Finite-time Unruh effect: Waiting for the transient effects to fade off

TL;DR

This paper analyzes the finite-time transition rate of a Unruh-DeWitt detector, identifying thermal and transient effects, and calculates the thermalization time for different acceleration regimes.

Contribution

It introduces a parameter to quantify non-thermal transient effects and derives thermalization times for small and large accelerations.

Findings

Non-thermal transient terms oscillate and can be averaged out for large T.

Thermalization time is exponentially large at small accelerations and shorter at large accelerations.

A parameter _nt quantifies the contribution of transient effects to the transition rate.

Abstract

We investigate the transition probability rate of a Unruh-DeWitt (UD) detector interacting with massless scalar field for a finite duration of proper time, $T$, of the detector.
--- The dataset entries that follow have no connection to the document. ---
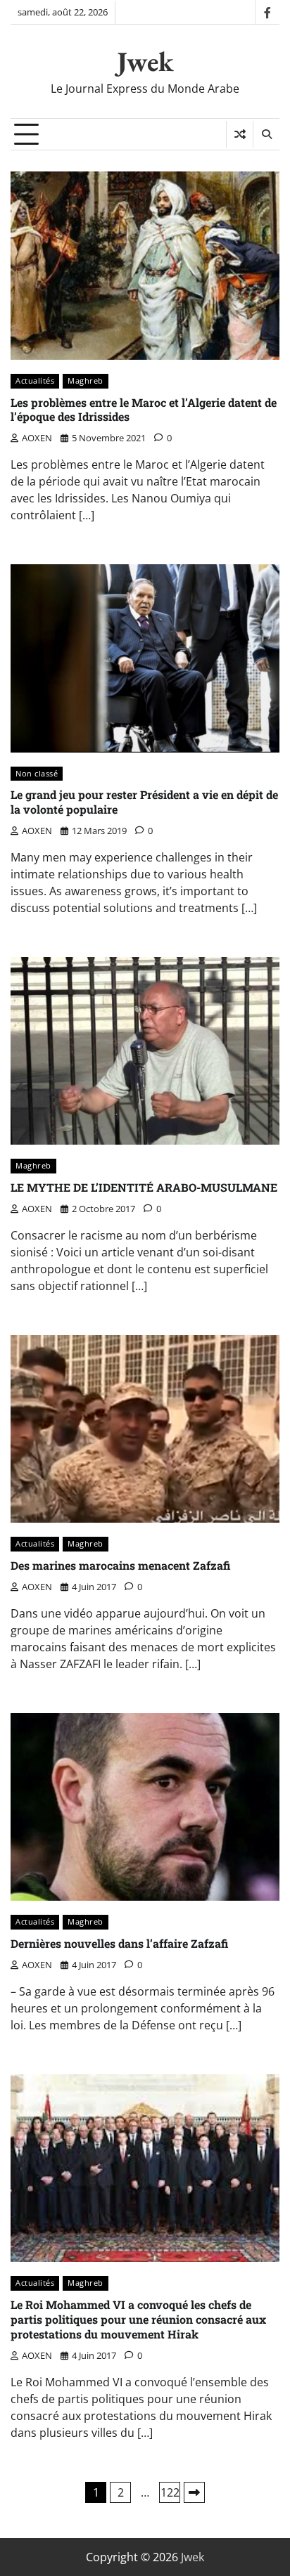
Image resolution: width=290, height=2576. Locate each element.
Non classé (36, 773)
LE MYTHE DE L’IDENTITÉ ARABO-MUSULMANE (144, 1187)
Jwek (145, 61)
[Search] (266, 134)
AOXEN (37, 437)
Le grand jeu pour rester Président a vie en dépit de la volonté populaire (144, 802)
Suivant (194, 2492)
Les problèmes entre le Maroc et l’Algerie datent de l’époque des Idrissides (144, 409)
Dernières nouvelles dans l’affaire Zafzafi (119, 1943)
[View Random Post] (240, 134)
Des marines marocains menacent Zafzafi (120, 1565)
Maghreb (85, 380)
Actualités (34, 380)
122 (169, 2492)
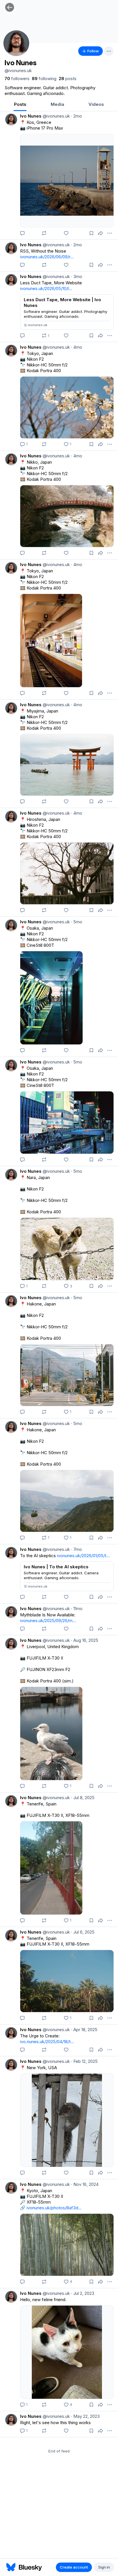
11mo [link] (76, 1608)
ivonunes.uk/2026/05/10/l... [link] (46, 288)
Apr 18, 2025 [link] (84, 2029)
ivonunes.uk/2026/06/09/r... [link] (47, 256)
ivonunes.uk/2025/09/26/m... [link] (48, 1620)
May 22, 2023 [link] (85, 2416)
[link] (17, 79)
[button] (9, 7)
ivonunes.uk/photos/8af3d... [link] (54, 2207)
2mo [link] (76, 116)
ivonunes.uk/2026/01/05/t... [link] (83, 1555)
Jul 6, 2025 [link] (83, 1932)
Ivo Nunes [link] (31, 116)
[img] (59, 21)
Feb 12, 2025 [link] (84, 2061)
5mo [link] (76, 921)
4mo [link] (76, 347)
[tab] (20, 105)
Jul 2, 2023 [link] (82, 2293)
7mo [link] (76, 1549)
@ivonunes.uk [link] (56, 116)
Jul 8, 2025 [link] (83, 1797)
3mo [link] (76, 276)
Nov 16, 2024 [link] (85, 2184)
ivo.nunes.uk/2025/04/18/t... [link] (47, 2041)
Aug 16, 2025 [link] (84, 1640)
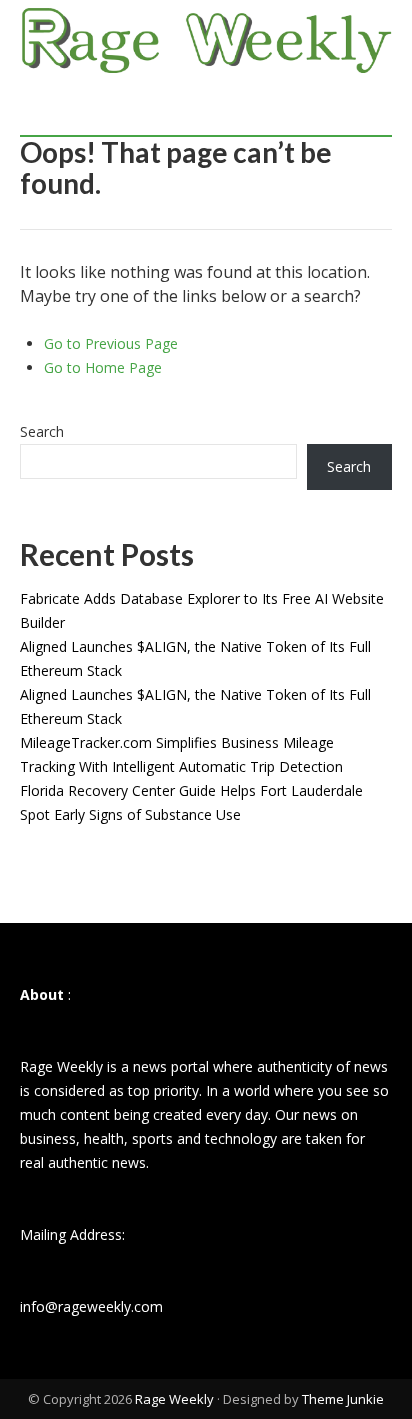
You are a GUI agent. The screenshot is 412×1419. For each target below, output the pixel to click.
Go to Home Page (103, 367)
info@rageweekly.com (91, 1306)
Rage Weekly (174, 1399)
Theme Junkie (343, 1399)
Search (42, 431)
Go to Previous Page (111, 343)
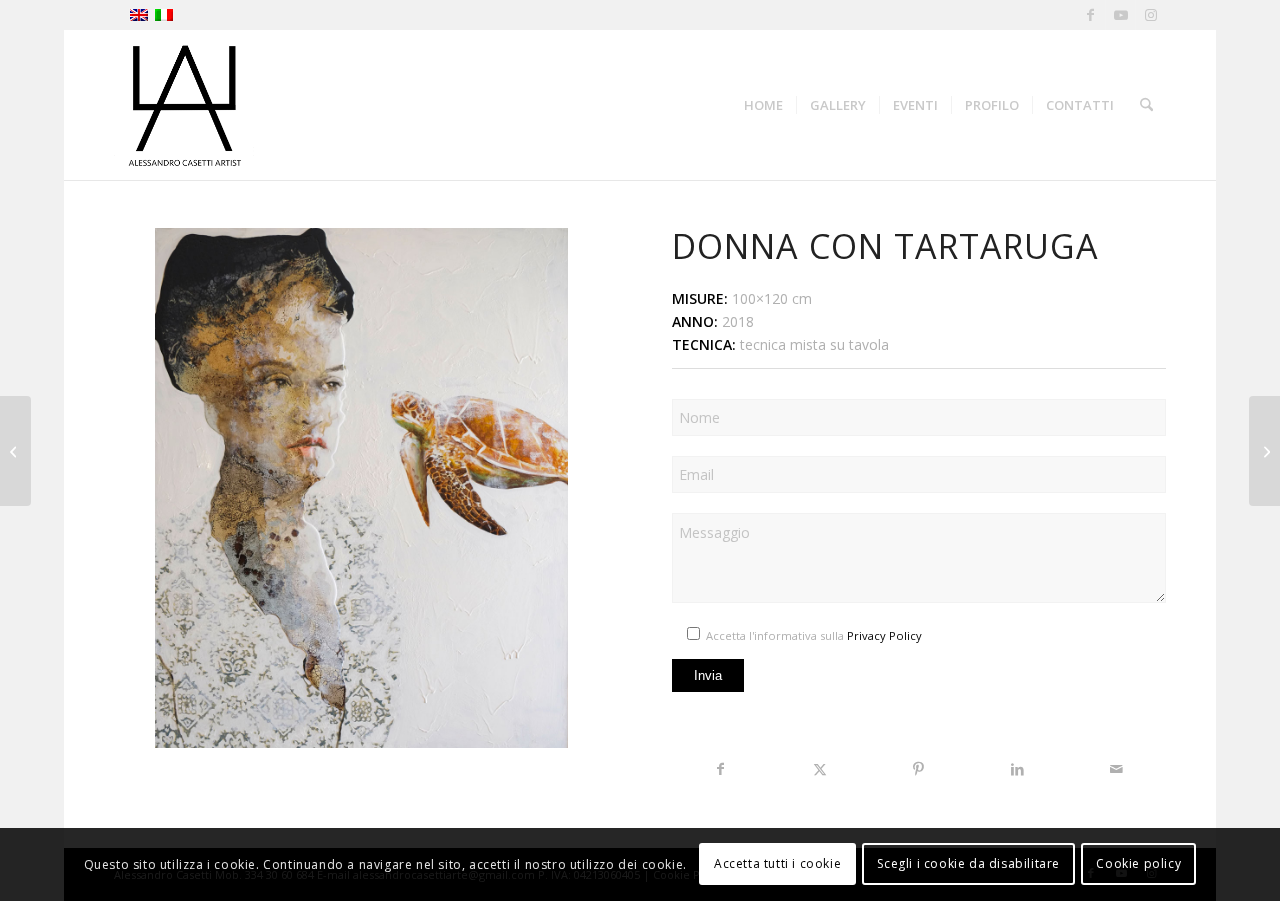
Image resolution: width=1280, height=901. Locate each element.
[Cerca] (1146, 105)
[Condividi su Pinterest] (918, 769)
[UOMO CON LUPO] (1264, 451)
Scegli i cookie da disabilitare (968, 863)
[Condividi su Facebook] (721, 769)
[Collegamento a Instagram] (1151, 15)
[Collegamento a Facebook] (1090, 15)
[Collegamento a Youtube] (1120, 15)
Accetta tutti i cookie (777, 863)
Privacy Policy (884, 635)
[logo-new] (184, 105)
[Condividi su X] (819, 769)
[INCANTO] (15, 451)
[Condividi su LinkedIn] (1017, 769)
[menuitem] (763, 105)
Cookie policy (1138, 863)
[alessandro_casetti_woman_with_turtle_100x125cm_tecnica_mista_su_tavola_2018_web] (361, 488)
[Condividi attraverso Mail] (1116, 769)
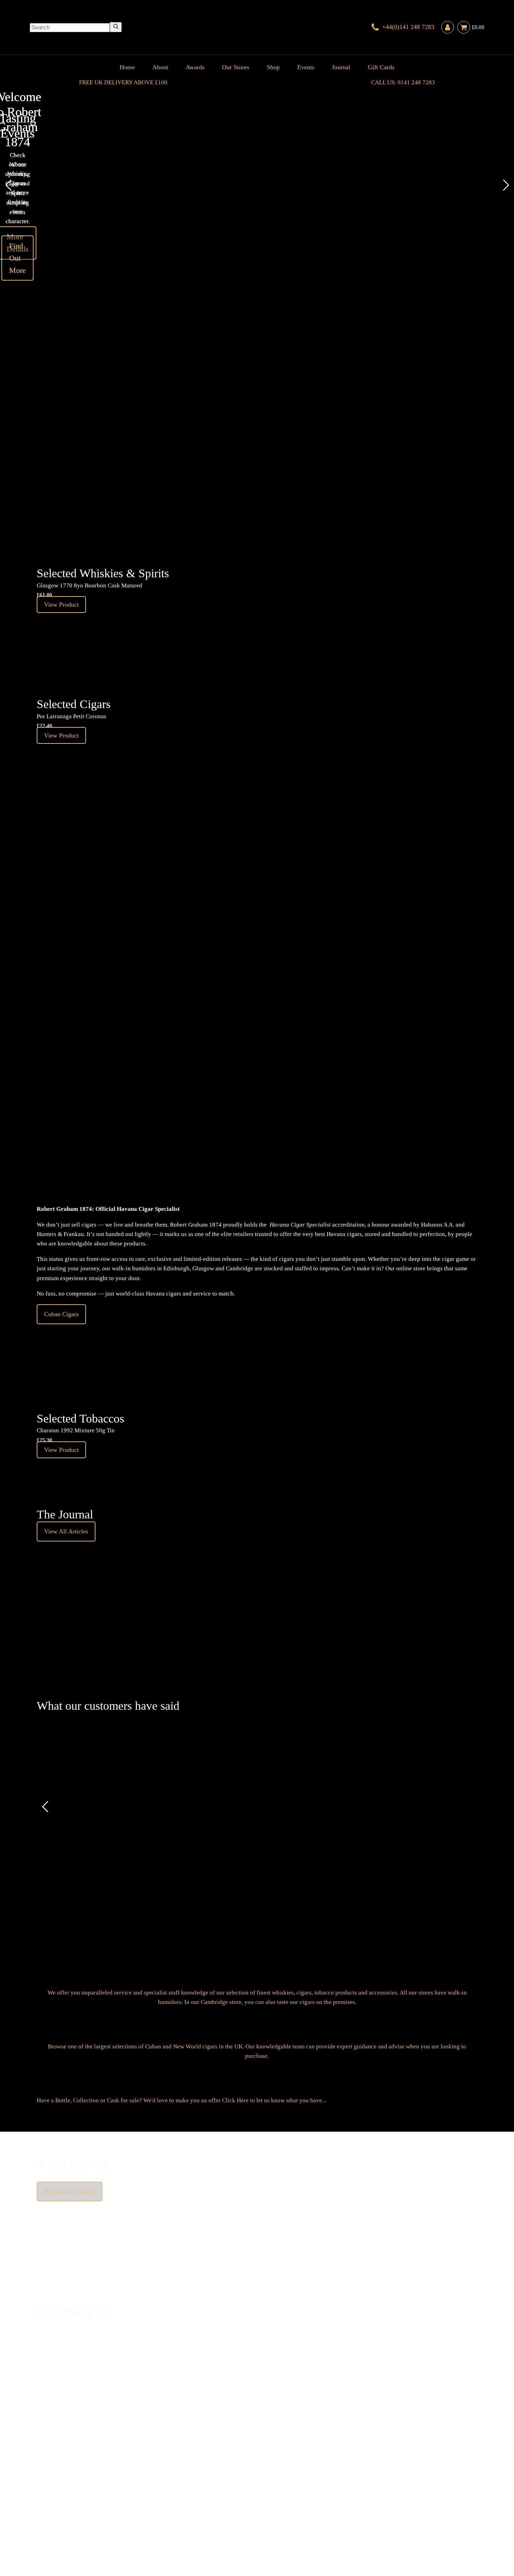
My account (390, 2523)
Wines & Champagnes (108, 2514)
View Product (270, 465)
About (160, 67)
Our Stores (235, 67)
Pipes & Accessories (200, 2514)
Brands (233, 2514)
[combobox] (70, 27)
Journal (341, 67)
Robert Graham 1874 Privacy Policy (331, 2523)
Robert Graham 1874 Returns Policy (241, 2523)
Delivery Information (63, 2523)
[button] (8, 185)
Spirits (167, 2514)
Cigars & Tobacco (59, 2514)
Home (127, 67)
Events (305, 67)
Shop (273, 67)
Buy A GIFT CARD (69, 2191)
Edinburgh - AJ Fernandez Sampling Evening (231, 432)
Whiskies (147, 2514)
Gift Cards (381, 67)
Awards (195, 67)
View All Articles (66, 1531)
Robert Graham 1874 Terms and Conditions (143, 2523)
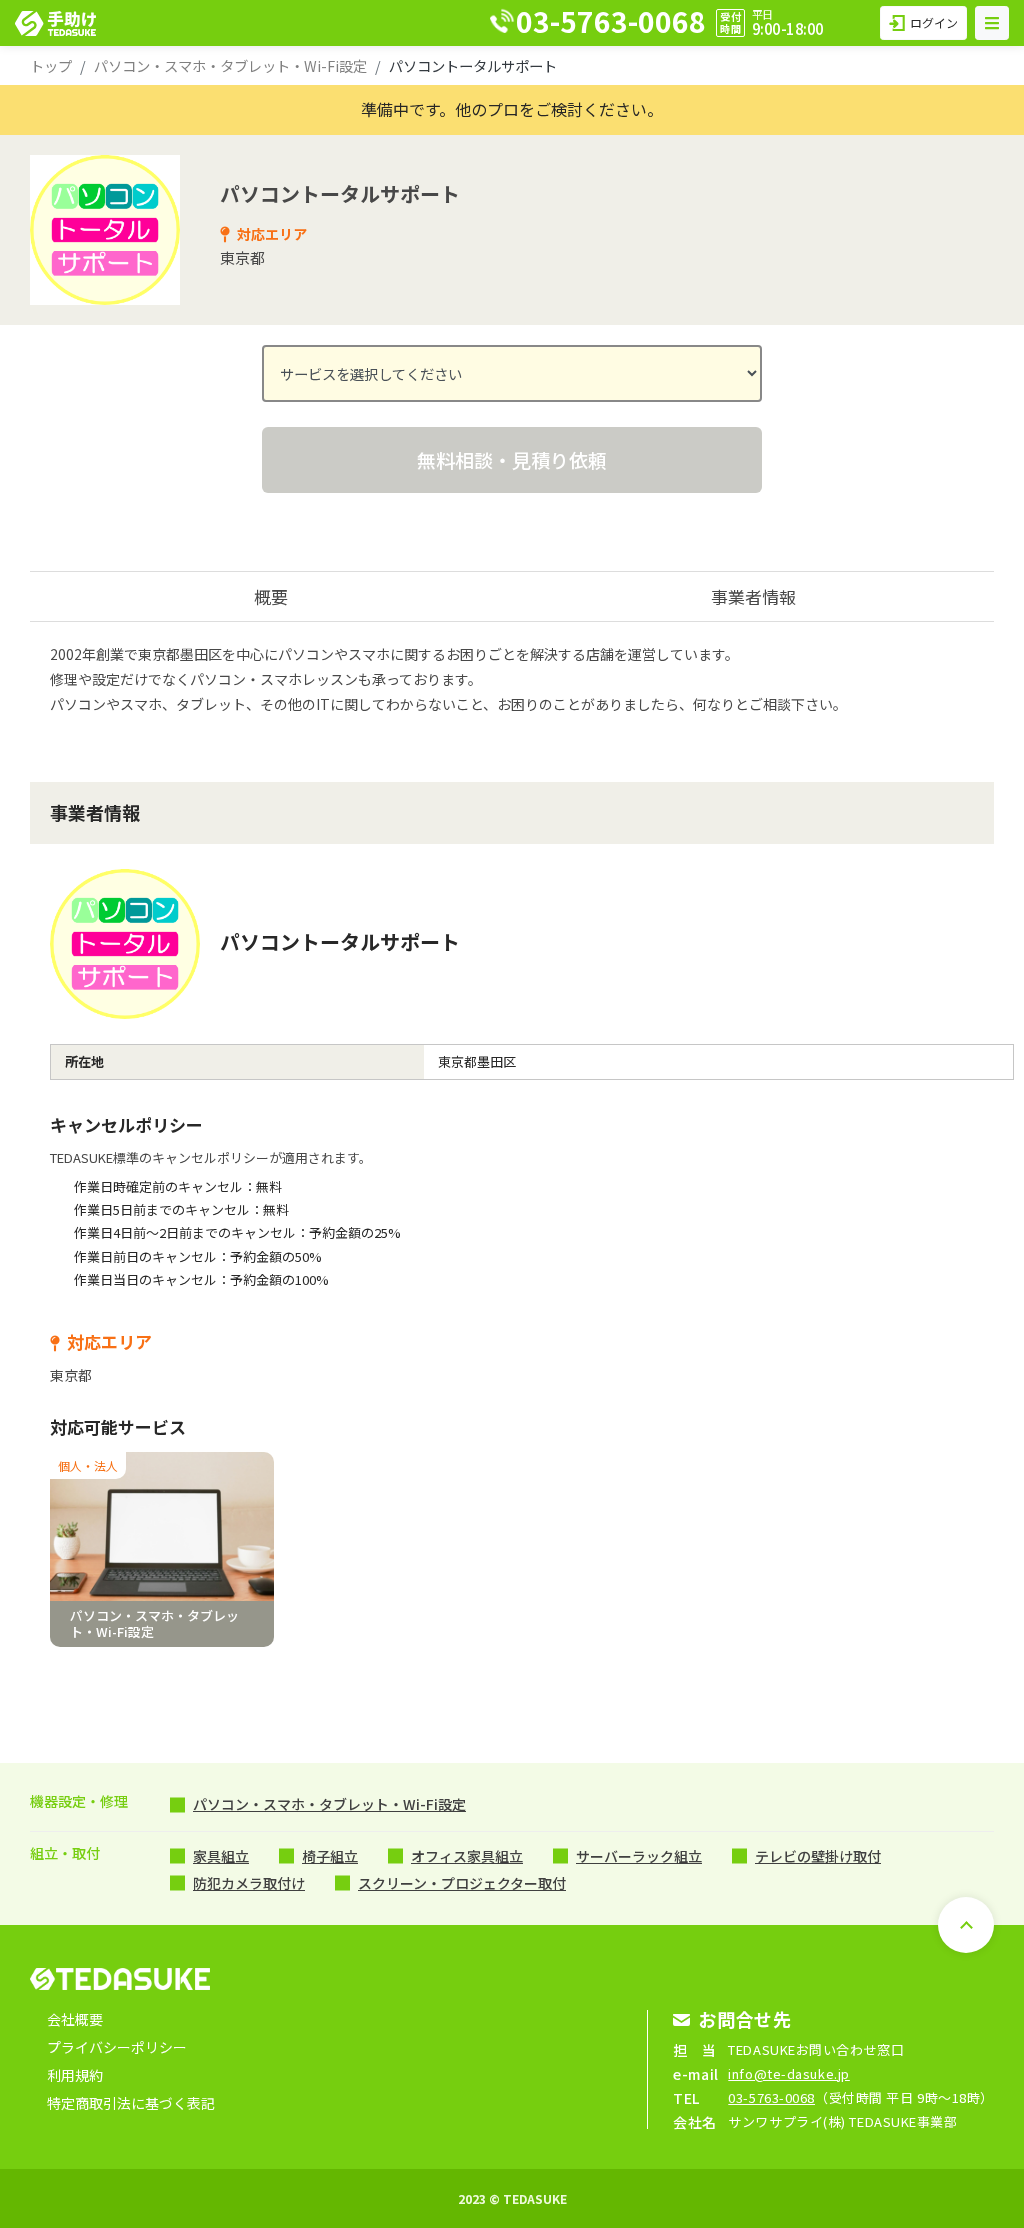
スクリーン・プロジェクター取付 (462, 1883)
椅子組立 (330, 1856)
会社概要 (75, 2019)
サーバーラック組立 (639, 1856)
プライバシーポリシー (117, 2047)
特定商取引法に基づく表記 (131, 2103)
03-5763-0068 (771, 2097)
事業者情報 (753, 596)
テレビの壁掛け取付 (818, 1856)
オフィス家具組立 (467, 1856)
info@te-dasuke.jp (789, 2073)
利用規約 (75, 2075)
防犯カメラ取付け (249, 1883)
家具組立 (221, 1856)
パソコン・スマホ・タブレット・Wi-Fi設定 (230, 65)
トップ (51, 65)
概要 (271, 596)
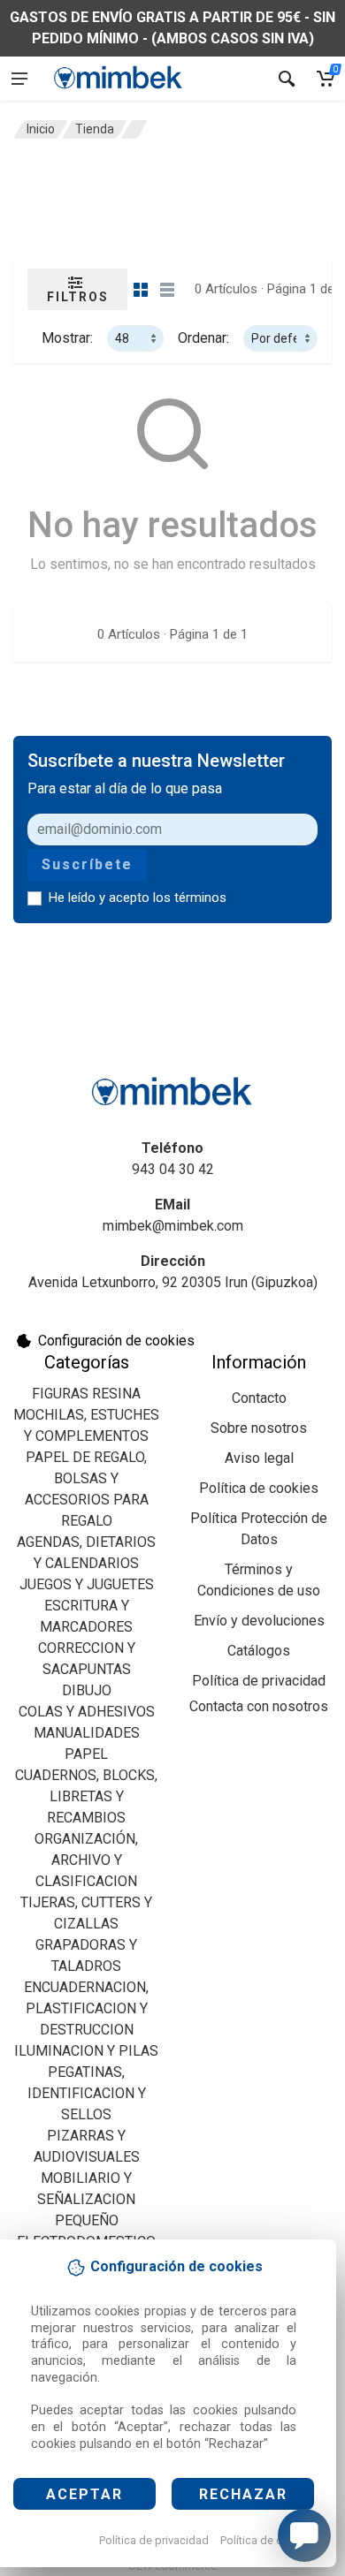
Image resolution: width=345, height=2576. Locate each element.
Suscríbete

For a UD detector moving at a uniform acceleration, $a$, we explicitly show that the finite-time transition probability rate can be written as a sum of purely thermal terms, and non-thermal transient terms. While the thermal terms are independent of time, $T$, the non-thermal transient terms depend on $(\Delta ET)$, $(aT)$, and $(\Delta E/a)$, where $\Delta E$ is the energy gap of the detector. Particularly, the non-thermal terms are oscillatory with respect to the variable $(\Delta ET)$, so that they may be averaged out to be insignificant in the limit $\Delta ET \gg 1$, irrespective of the values of $(aT)$ and $(\Delta E/a)$. To quantify the contribution of non-thermal transient terms to the transition probability rate of a uniformly accelerating detector, we introduce a parameter, $\varepsilon_{\rm nt}$, called non-thermal parameter. Demanding the contribution of non-thermal terms in the finite-time transition probability rate to be negligibly small, \ie, $\varepsilon_{\rm nt}=\delta\ll1$, we calculate the thermalization time -- the time required for the detector to interact with the field to arrive at the required non-thermality, $\varepsilon_{\rm nt}=\delta$, and the detector to be (almost) thermalized with the Unruh bath in its comoving frame. Specifically, for small accelerations, $a\ll\Delta E$, we find the thermalization time, $\tau_{\rm th}$, to be $\tau_{\rm th} \sim (\Delta E)^{-1} \times {\rm e}^{2\pi|\Delta E|/a}/\delta$; and for large accelerations, $a\gg \Delta E$, we find the thermalization time to be $\tau_{\rm th} \sim (\Delta E)^{-1}/\delta$. We comment on the possibilities of bringing down the exponentially large thermalization time at small accelerations, $a\ll\Delta E$.